== TASK OBJECTIVE ==
Render the entries as a JSON list of strings with one string per line, beginning at the line that contains "This screenshot has" and stopping after the line that contains "(318, 826).". Leave out blank lines and any pictures.

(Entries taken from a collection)
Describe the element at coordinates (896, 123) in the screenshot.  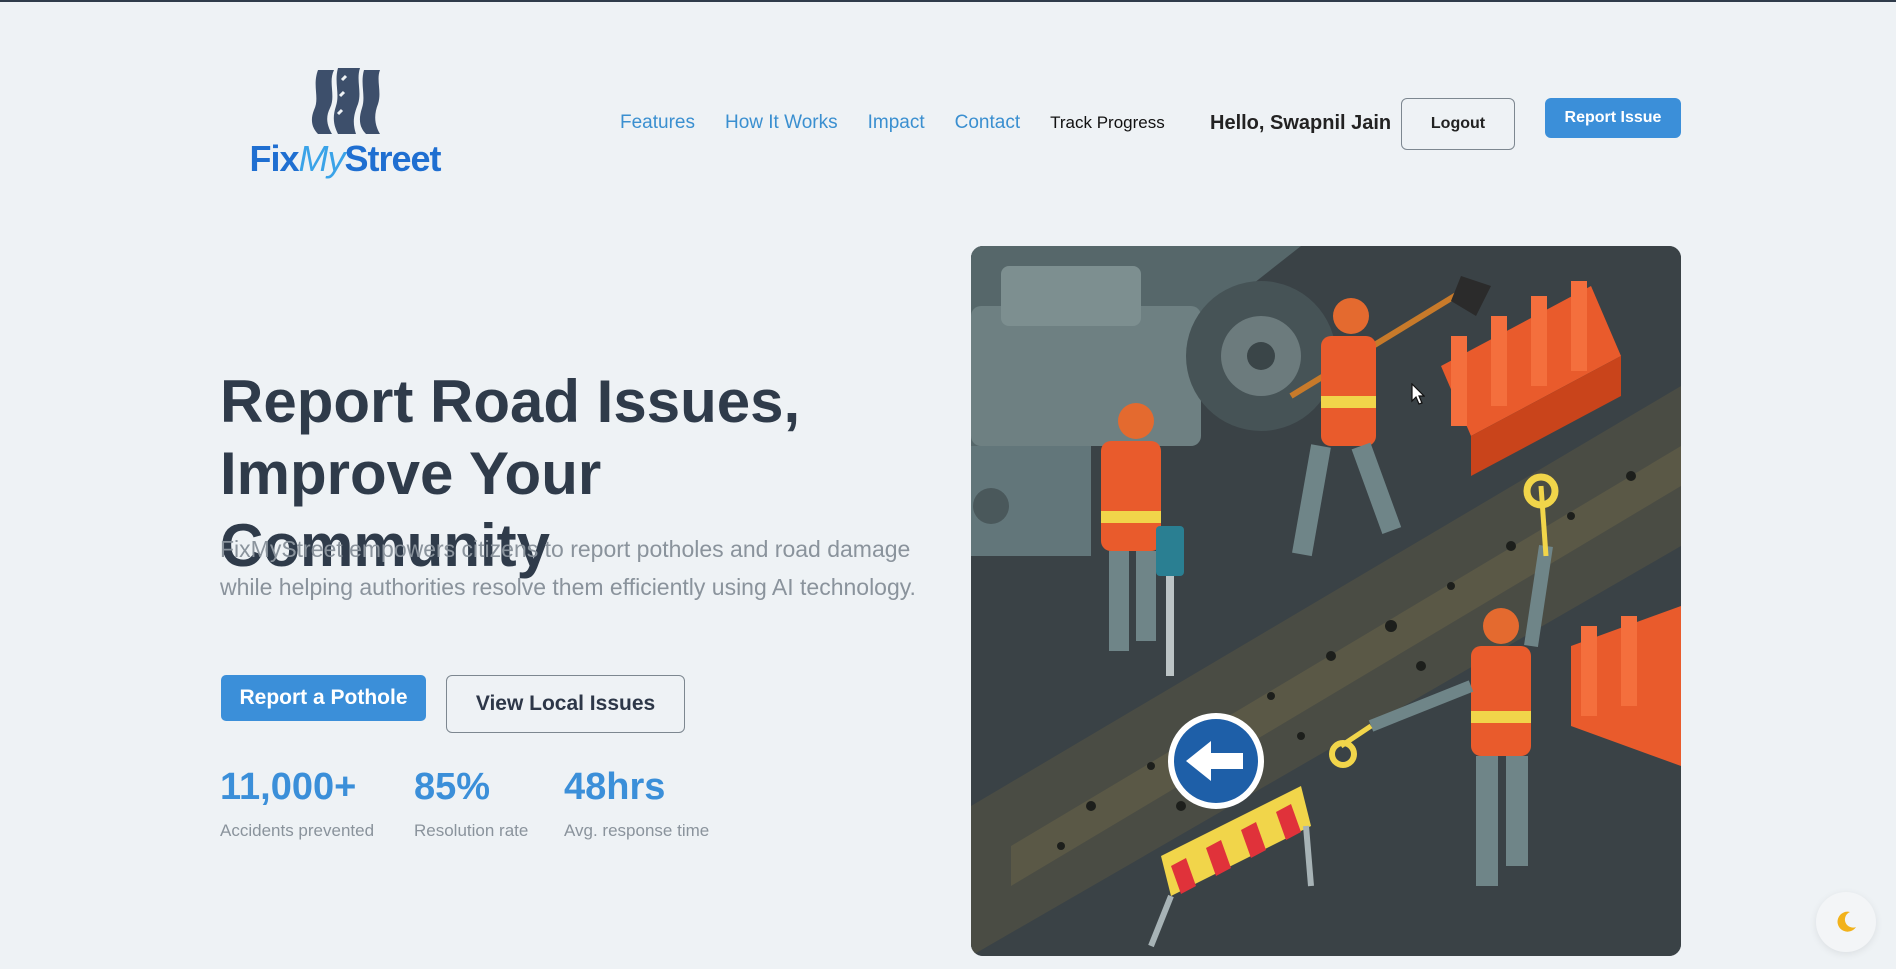
I see `nav-link-impact: Impact` at that location.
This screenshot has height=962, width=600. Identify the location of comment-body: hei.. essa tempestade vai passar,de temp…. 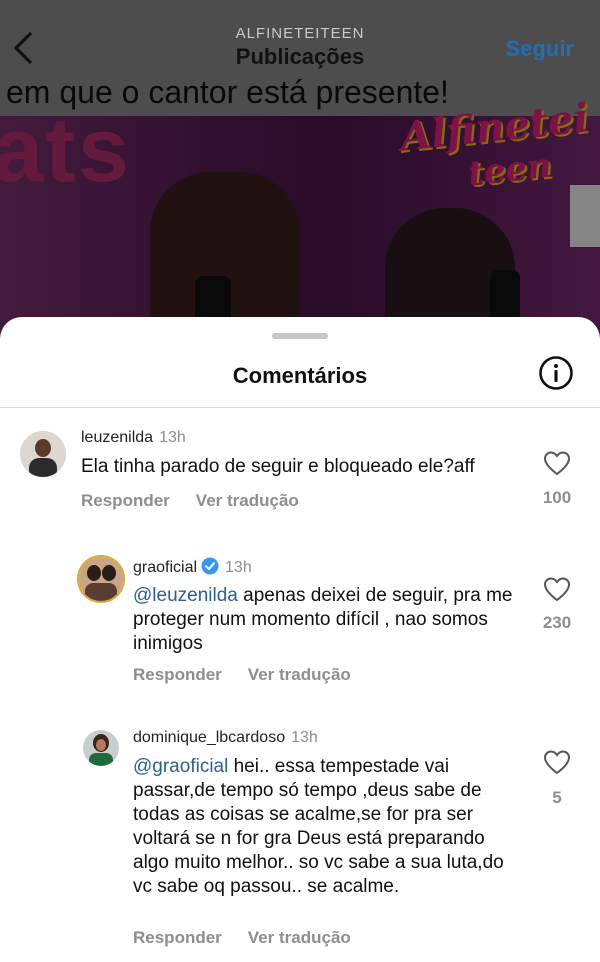
(318, 826).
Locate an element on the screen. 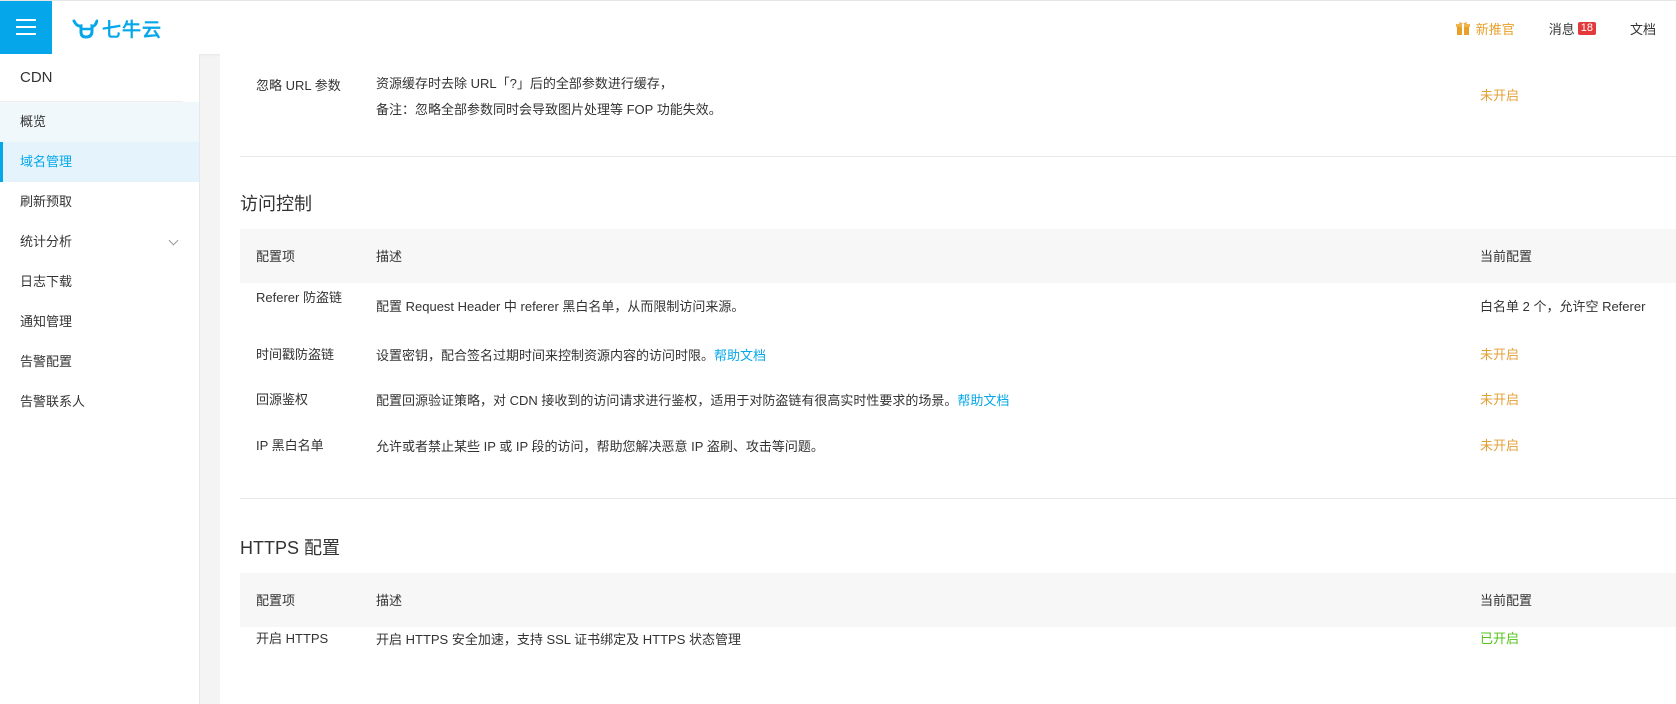 The width and height of the screenshot is (1676, 704). section-title-https: HTTPS 配置 is located at coordinates (290, 548).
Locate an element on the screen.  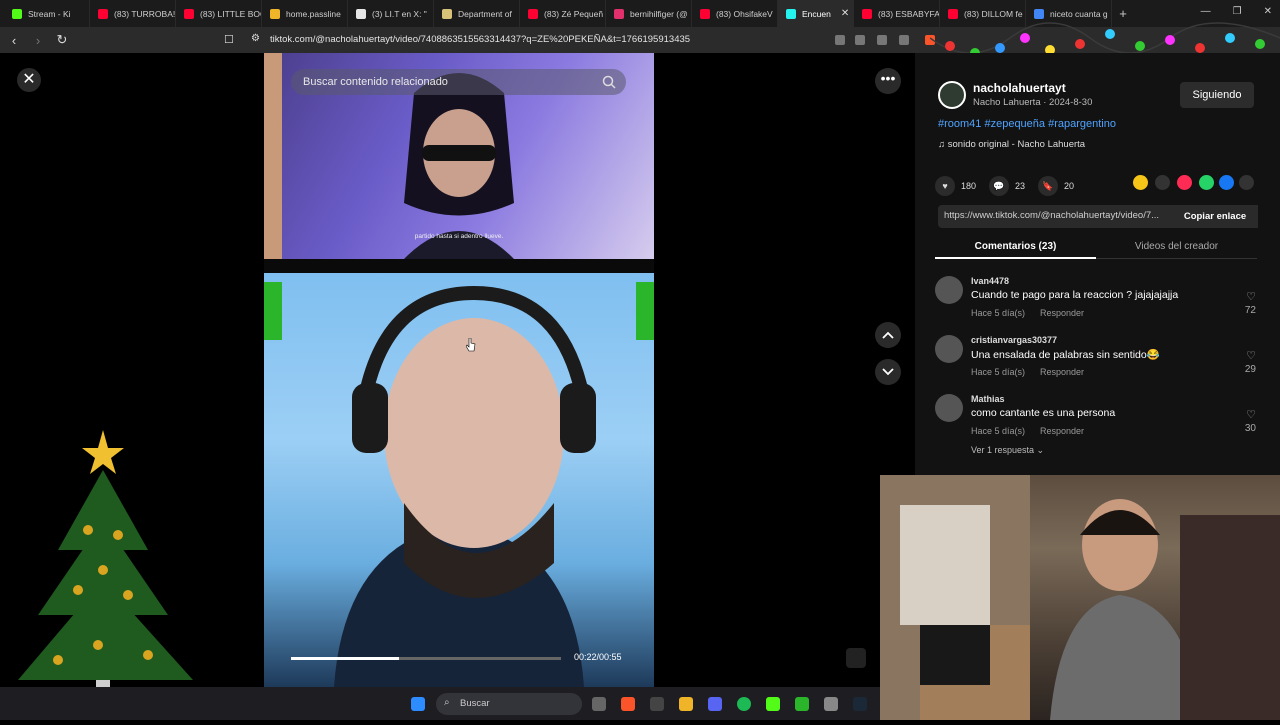
search-placeholder: Buscar contenido relacionado is located at coordinates (376, 82).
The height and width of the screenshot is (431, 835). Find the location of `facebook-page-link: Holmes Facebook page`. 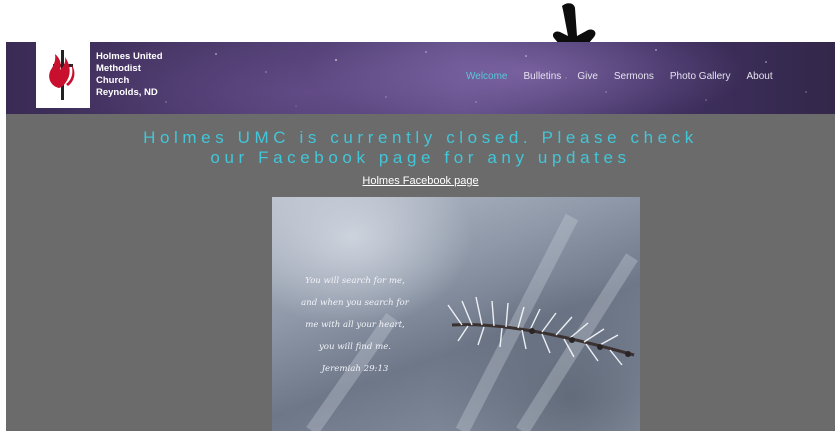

== SOLUTION TO THE EXERCISE ==
[
  "This screenshot has height=962, width=600. Identify the location of comment-body: hei.. essa tempestade vai passar,de temp…. ",
  "(318, 826)."
]